* START Input material *

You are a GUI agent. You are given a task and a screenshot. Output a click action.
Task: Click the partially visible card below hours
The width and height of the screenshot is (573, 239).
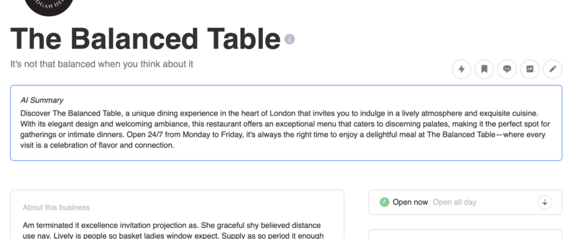465,234
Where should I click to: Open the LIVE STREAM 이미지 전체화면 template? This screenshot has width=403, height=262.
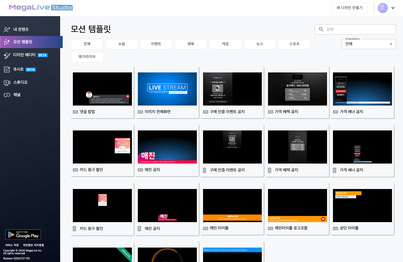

* END Input material *

[Task instructions]:
Gather each line in the rows above that contains the word "screenshot".

[Written response]:
You are a GUI agent. You are given a task and a screenshot. Output a click action.
The width and height of the screenshot is (573, 239).
Where should I click to: Open the LIVE STREAM 이미지 전체화면 template? This screenshot has width=403, height=262.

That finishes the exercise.